### WHAT THE TASK ASKS
Retype each entry. Leave every word as it is.

### SOURCE MATERIAL
--
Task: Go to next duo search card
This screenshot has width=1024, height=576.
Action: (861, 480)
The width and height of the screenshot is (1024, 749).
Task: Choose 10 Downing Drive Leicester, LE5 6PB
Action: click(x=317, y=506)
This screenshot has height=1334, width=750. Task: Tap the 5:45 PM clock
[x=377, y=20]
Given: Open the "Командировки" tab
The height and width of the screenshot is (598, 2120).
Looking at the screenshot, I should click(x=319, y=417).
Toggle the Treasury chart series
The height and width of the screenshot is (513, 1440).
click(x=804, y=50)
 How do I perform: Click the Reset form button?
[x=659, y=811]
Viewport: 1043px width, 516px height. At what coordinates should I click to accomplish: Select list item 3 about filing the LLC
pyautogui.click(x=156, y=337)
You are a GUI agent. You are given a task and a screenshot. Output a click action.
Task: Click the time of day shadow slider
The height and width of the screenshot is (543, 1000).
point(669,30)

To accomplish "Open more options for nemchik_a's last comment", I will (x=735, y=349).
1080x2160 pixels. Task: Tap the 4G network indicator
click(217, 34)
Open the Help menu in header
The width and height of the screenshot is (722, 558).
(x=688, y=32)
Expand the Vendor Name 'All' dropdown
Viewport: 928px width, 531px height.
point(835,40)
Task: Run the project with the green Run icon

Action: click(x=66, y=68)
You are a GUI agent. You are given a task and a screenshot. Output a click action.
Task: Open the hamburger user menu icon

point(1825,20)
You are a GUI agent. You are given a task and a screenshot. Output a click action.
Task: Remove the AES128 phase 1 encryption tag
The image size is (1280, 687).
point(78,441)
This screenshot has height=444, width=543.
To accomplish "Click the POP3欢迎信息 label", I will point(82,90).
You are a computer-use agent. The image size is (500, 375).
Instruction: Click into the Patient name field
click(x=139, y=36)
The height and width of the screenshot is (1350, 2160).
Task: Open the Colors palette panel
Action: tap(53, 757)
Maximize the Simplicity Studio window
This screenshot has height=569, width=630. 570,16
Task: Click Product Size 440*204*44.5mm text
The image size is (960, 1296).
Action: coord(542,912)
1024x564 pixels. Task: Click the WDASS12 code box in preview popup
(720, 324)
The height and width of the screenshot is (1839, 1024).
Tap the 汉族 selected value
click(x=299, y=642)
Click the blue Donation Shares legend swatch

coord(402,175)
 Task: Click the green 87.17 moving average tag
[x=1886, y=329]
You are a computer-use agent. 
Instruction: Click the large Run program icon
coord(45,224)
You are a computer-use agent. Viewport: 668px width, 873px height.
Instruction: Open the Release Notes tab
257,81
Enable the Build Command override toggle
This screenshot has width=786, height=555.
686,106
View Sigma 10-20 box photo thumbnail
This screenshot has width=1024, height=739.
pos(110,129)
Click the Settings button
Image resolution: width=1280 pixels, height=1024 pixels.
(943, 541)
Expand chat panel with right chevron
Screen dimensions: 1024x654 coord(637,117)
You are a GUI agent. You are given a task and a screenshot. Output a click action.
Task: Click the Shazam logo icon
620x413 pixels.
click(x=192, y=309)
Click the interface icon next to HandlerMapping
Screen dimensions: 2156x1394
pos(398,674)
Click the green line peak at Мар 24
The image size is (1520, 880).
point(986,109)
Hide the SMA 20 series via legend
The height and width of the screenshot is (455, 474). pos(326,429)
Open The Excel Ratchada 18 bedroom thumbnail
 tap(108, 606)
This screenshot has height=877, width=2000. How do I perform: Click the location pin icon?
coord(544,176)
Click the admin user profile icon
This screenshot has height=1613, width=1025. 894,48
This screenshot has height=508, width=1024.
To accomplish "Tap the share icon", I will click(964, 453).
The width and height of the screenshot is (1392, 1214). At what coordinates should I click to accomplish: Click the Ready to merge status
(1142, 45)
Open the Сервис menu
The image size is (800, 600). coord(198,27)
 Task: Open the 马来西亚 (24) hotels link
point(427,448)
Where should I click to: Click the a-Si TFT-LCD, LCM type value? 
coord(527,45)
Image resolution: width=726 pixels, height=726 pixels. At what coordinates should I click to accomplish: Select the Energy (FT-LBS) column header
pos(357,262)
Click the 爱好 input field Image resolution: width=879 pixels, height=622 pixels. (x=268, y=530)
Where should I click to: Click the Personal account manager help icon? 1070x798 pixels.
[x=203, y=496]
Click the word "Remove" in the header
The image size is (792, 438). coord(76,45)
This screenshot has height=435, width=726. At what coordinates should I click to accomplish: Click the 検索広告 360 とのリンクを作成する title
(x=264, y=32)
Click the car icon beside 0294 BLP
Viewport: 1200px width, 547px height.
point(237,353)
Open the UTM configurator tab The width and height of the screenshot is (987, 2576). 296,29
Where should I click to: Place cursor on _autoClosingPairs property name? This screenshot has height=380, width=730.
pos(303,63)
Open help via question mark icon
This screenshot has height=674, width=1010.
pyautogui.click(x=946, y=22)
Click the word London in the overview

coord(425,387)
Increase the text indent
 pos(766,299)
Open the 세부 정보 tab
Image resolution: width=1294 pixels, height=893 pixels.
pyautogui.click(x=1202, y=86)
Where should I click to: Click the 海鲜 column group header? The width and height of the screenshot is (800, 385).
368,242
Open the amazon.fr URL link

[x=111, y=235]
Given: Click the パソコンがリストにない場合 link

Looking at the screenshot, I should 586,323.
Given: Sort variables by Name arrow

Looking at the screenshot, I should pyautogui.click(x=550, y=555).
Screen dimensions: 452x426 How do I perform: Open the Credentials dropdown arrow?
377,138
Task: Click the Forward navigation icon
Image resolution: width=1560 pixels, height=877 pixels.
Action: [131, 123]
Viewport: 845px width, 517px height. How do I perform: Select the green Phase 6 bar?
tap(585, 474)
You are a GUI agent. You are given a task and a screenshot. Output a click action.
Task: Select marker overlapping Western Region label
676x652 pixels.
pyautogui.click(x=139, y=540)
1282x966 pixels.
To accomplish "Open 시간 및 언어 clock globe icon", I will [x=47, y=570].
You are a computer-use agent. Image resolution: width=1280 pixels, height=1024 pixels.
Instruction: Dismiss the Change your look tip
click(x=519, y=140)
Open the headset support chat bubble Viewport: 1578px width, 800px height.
--
### EXERCISE SOLUTION
Task: Go to next duo search card
This screenshot has width=1024, height=576.
Action: (861, 480)
The width and height of the screenshot is (1024, 749).
Task: Choose 10 Downing Drive Leicester, LE5 6PB
Action: click(x=317, y=506)
This screenshot has height=1334, width=750. Task: Tap the 5:45 PM clock
[x=377, y=20]
Given: Open the "Командировки" tab
The height and width of the screenshot is (598, 2120).
Looking at the screenshot, I should click(x=319, y=417).
Toggle the Treasury chart series
The height and width of the screenshot is (513, 1440).
click(x=804, y=50)
 How do I perform: Click the Reset form button?
[x=659, y=811]
Viewport: 1043px width, 516px height. At what coordinates should I click to accomplish: Select list item 3 about filing the LLC
pyautogui.click(x=156, y=337)
You are a GUI agent. You are given a task and a screenshot. Output a click action.
Task: Click the time of day shadow slider
The height and width of the screenshot is (543, 1000).
point(669,30)

To accomplish "Open more options for nemchik_a's last comment", I will (x=735, y=349).
1080x2160 pixels. Task: Tap the 4G network indicator
click(217, 34)
Open the Help menu in header
The width and height of the screenshot is (722, 558).
(x=688, y=32)
Expand the Vendor Name 'All' dropdown
Viewport: 928px width, 531px height.
point(835,40)
Task: Run the project with the green Run icon

Action: click(x=66, y=68)
You are a GUI agent. You are given a task and a screenshot. Output a click action.
Task: Open the hamburger user menu icon

point(1825,20)
You are a GUI agent. You are given a task and a screenshot. Output a click action.
Task: Remove the AES128 phase 1 encryption tag
The image size is (1280, 687).
point(78,441)
This screenshot has height=444, width=543.
To accomplish "Click the POP3欢迎信息 label", I will point(82,90).
You are a computer-use agent. The image size is (500, 375).
Instruction: Click into the Patient name field
click(x=139, y=36)
The height and width of the screenshot is (1350, 2160).
Task: Open the Colors palette panel
Action: tap(53, 757)
Maximize the Simplicity Studio window
This screenshot has height=569, width=630. 570,16
Task: Click Product Size 440*204*44.5mm text
The image size is (960, 1296).
Action: coord(542,912)
1024x564 pixels. Task: Click the WDASS12 code box in preview popup
(720, 324)
The height and width of the screenshot is (1839, 1024).
Tap the 汉族 selected value
click(x=299, y=642)
Click the blue Donation Shares legend swatch

coord(402,175)
 Task: Click the green 87.17 moving average tag
[x=1886, y=329]
You are a computer-use agent. 
Instruction: Click the large Run program icon
coord(45,224)
You are a computer-use agent. Viewport: 668px width, 873px height.
Instruction: Open the Release Notes tab
257,81
Enable the Build Command override toggle
This screenshot has width=786, height=555.
686,106
View Sigma 10-20 box photo thumbnail
This screenshot has width=1024, height=739.
pos(110,129)
Click the Settings button
Image resolution: width=1280 pixels, height=1024 pixels.
(943, 541)
Expand chat panel with right chevron
Screen dimensions: 1024x654 coord(637,117)
You are a GUI agent. You are given a task and a screenshot. Output a click action.
Task: Click the Shazam logo icon
620x413 pixels.
click(x=192, y=309)
Click the interface icon next to HandlerMapping
Screen dimensions: 2156x1394
pos(398,674)
Click the green line peak at Мар 24
The image size is (1520, 880).
point(986,109)
Hide the SMA 20 series via legend
The height and width of the screenshot is (455, 474). pos(326,429)
Open The Excel Ratchada 18 bedroom thumbnail
 tap(108, 606)
This screenshot has height=877, width=2000. How do I perform: Click the location pin icon?
coord(544,176)
Click the admin user profile icon
This screenshot has height=1613, width=1025. 894,48
This screenshot has height=508, width=1024.
To accomplish "Tap the share icon", I will click(964, 453).
The width and height of the screenshot is (1392, 1214). At what coordinates should I click to accomplish: Click the Ready to merge status
(1142, 45)
Open the Сервис menu
The image size is (800, 600). coord(198,27)
 Task: Open the 马来西亚 (24) hotels link
point(427,448)
Where should I click to: Click the a-Si TFT-LCD, LCM type value? 
coord(527,45)
Image resolution: width=726 pixels, height=726 pixels. At what coordinates should I click to accomplish: Select the Energy (FT-LBS) column header
pos(357,262)
Click the 爱好 input field Image resolution: width=879 pixels, height=622 pixels. (x=268, y=530)
Where should I click to: Click the Personal account manager help icon? 1070x798 pixels.
[x=203, y=496]
Click the word "Remove" in the header
The image size is (792, 438). coord(76,45)
This screenshot has height=435, width=726. At what coordinates should I click to accomplish: Click the 検索広告 360 とのリンクを作成する title
(x=264, y=32)
Click the car icon beside 0294 BLP
Viewport: 1200px width, 547px height.
point(237,353)
Open the UTM configurator tab The width and height of the screenshot is (987, 2576). 296,29
Where should I click to: Place cursor on _autoClosingPairs property name? This screenshot has height=380, width=730.
pos(303,63)
Open help via question mark icon
This screenshot has height=674, width=1010.
pyautogui.click(x=946, y=22)
Click the word London in the overview

coord(425,387)
Increase the text indent
 pos(766,299)
Open the 세부 정보 tab
Image resolution: width=1294 pixels, height=893 pixels.
pyautogui.click(x=1202, y=86)
Where should I click to: Click the 海鲜 column group header? The width and height of the screenshot is (800, 385).
368,242
Open the amazon.fr URL link

[x=111, y=235]
Given: Click the パソコンがリストにない場合 link

Looking at the screenshot, I should 586,323.
Given: Sort variables by Name arrow

Looking at the screenshot, I should pyautogui.click(x=550, y=555).
Screen dimensions: 452x426 How do I perform: Open the Credentials dropdown arrow?
377,138
Task: Click the Forward navigation icon
Image resolution: width=1560 pixels, height=877 pixels.
Action: [131, 123]
Viewport: 845px width, 517px height. How do I perform: Select the green Phase 6 bar?
tap(585, 474)
You are a GUI agent. You are given a task and a screenshot. Output a click action.
Task: Select marker overlapping Western Region label
676x652 pixels.
pyautogui.click(x=139, y=540)
1282x966 pixels.
To accomplish "Open 시간 및 언어 clock globe icon", I will [x=47, y=570].
You are a computer-use agent. Image resolution: width=1280 pixels, height=1024 pixels.
Instruction: Dismiss the Change your look tip
click(x=519, y=140)
Open the headset support chat bubble Viewport: 1578px width, 800px height.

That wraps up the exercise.